Design considerations for 25gbe saturation - veeam - inherited nightmare

DemohFoxfire

Dabbler
Joined
May 2, 2023
Messages
11
4 months into inheriting a small datacenter (~4 racks) running mostly HP G6 / G7 24 bay servers using 10gb iSCSI with each freenas/truenas server with running all drives into single raidz2. These are iSCSI targets for ESXi and its a 50/50 spread of 2.5 SAS disks and consumer level 2.5 SSDs. Im not planning on touching that right now. The 5 or so veeam servers are all windows servers with individual single disks (not even jbod) as backup repositories. Im writing the entirety of the setup off as a total loss and going to rebuild from scratch over the next 18 months.

Ive been around FreeNAS/TrueNAS service / repair / replace a few dozen of these 24 bay units but have always been handed the hardware "This is what you get" so I never was on the spec or tuning side of things here so I would say a bit inexperienced.

The Goal:
50TB + server which can get close to or exceed 25GBE. Expand to 100+TB
The ability to receive multiple backup jobs at once.

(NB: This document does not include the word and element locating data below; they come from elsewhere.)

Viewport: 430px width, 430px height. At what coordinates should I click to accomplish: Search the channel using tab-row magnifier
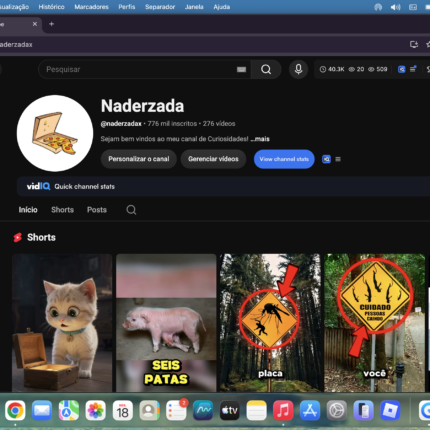coord(131,210)
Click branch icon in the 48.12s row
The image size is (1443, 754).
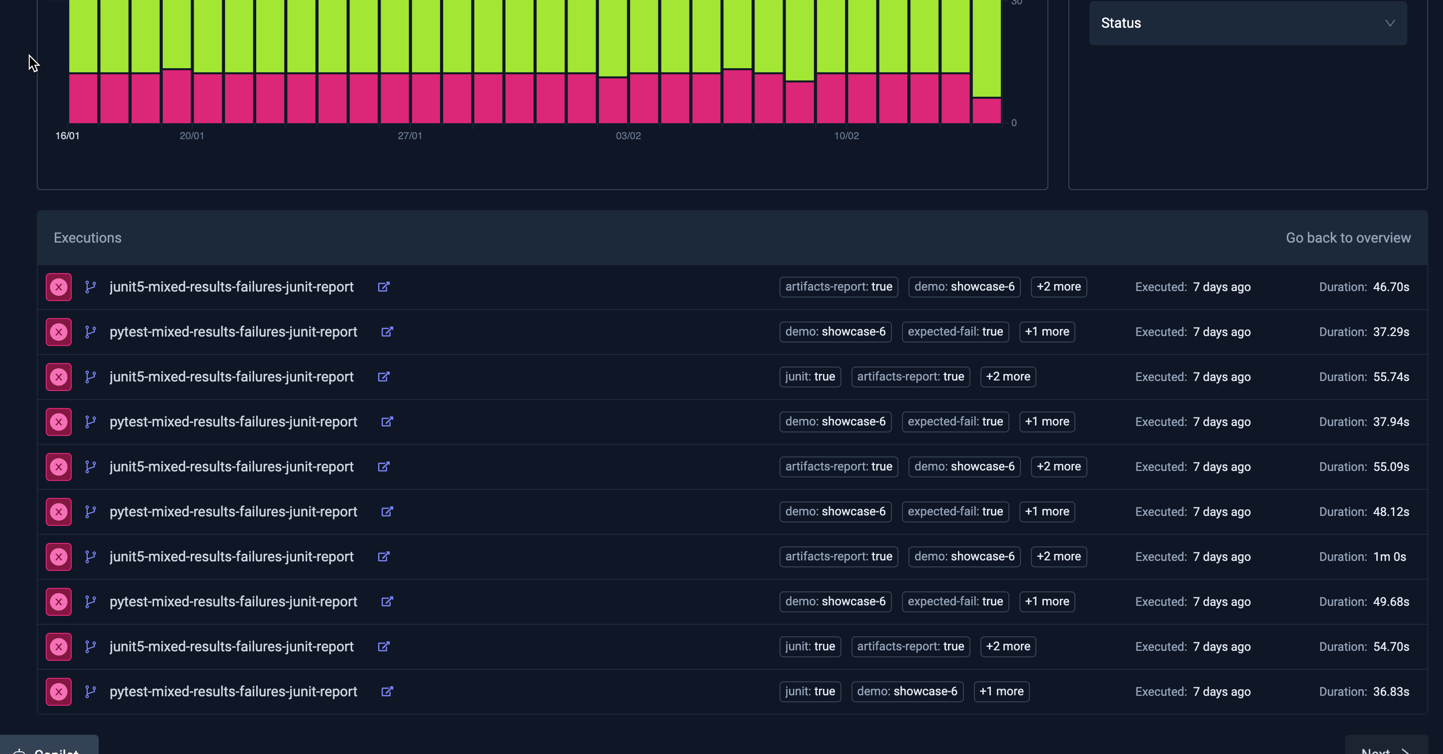click(90, 512)
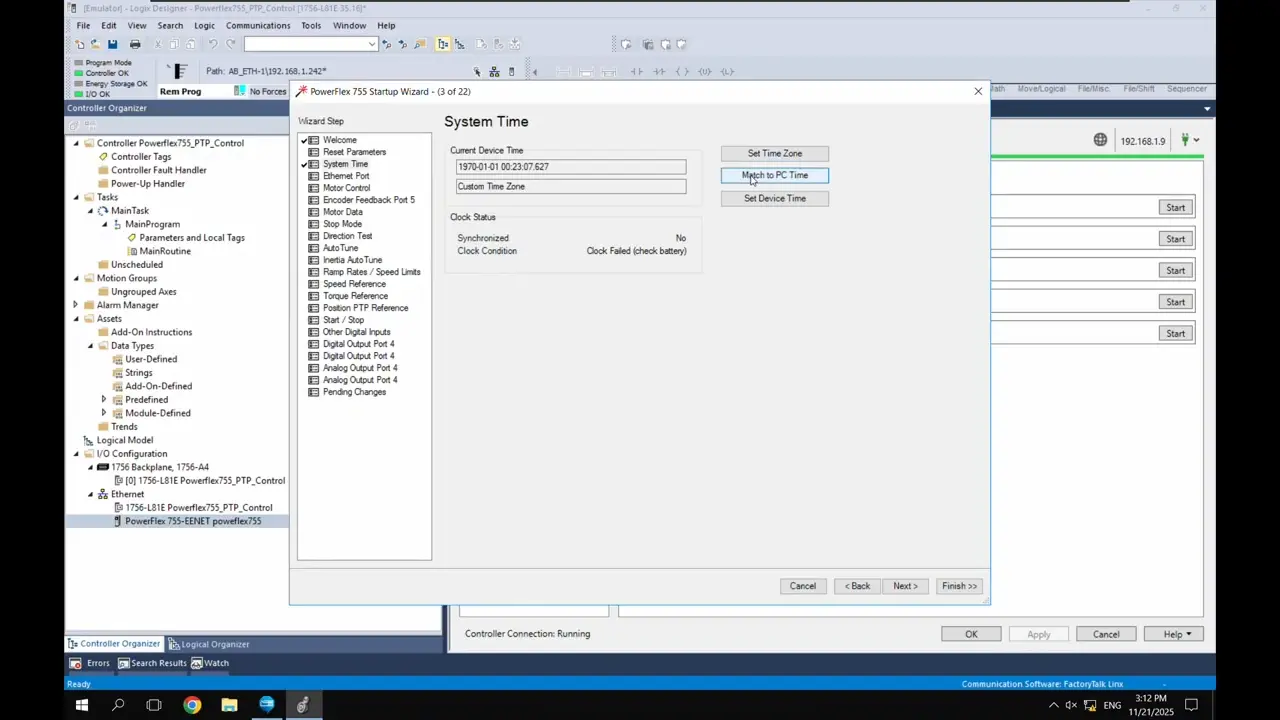Select the Ethernet Port wizard step icon
Viewport: 1280px width, 720px height.
[x=314, y=176]
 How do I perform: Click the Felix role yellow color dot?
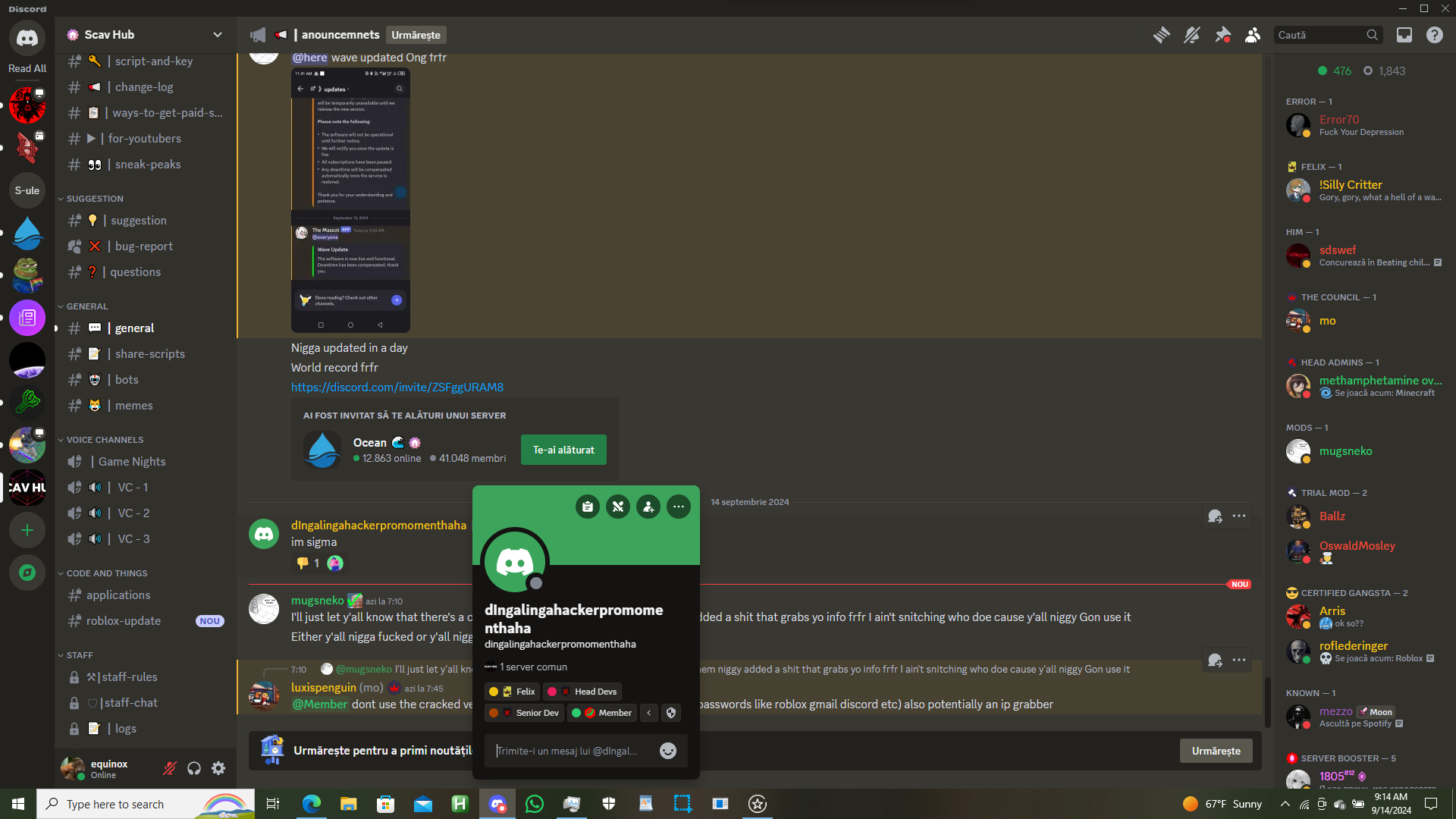coord(494,692)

The current company method are backup chains 20+ long across multiple servers *crying here*
(future) 2nd server as a backup copy destination for redundancy / different retention policies.
Design is modular - Ill likely need to deploy many more than just 2 but this setup would be the largest single storage capacity;

Ive been reading a lot about optimizing for 10gbe and faster speeds, optimizing zfs, the network, etc, I think I need to take a step back and get some fundamentals down. Instead of emulating the current design with raidz2 maybe I should just be using mirrors?

I was thinking using an HPE Apollo 4200 LFF chassis as a base with boot & any other truenas specific drives populated in the rear on mirrored sets. My end goal is to end up fully populating the unit with 24x X sized 3.5 SAS drives but since I dont need 100+ TB right now I am hoping to start small, maybe with 8x drives. Im not married to the Apollo because I have plenty of rack space, I just would like to have everything consolidated (more drives in less servers) instead of being limited to how many drives we can jam into a single chassis. Or using DL380s exclusively and using 2u expansions to additional controllers external sas cables.

Is RaidZ2 fine?
Should I end up with multiple pools / vdevs, IE single 24 drive pool vs 3x 8 drive pools?
What does capacity expansion look like? IE start with an 8 drive pool, if I add another 8 drives is it best to add them to the existing pool or create a 2nd pool?

Any direction would be appreciated so I could potentially cut down weeks of readying / research between all the other fires I am putting out. I figure I will play around with the backup infrastructure prior to attempting a 24x NVMe build for the actual production data so my mistakes arent as expensive.
 

jgreco

Resident Grinch
Joined
May 29, 2011
Messages
18,680


 

DemohFoxfire

Dabbler
Joined
May 2, 2023
Messages
11
Thanks, that definitely corrects some of my initial misconceptions and I might need to re-read a few more times for it to fully sink in; a good start and allows for a good laugh on my part. I also read through over a dozen threads by a few users running similar setups and it solidifies how my predecessor truly had no idea what he was doing when creating these truenas servers.

The iSCSI storage servers that host the VMFS volumes probably fall into the "not good at all" category with 24-wide RaidZ2.... Ill tackle that after backups. No wonder why performance was so abysmal....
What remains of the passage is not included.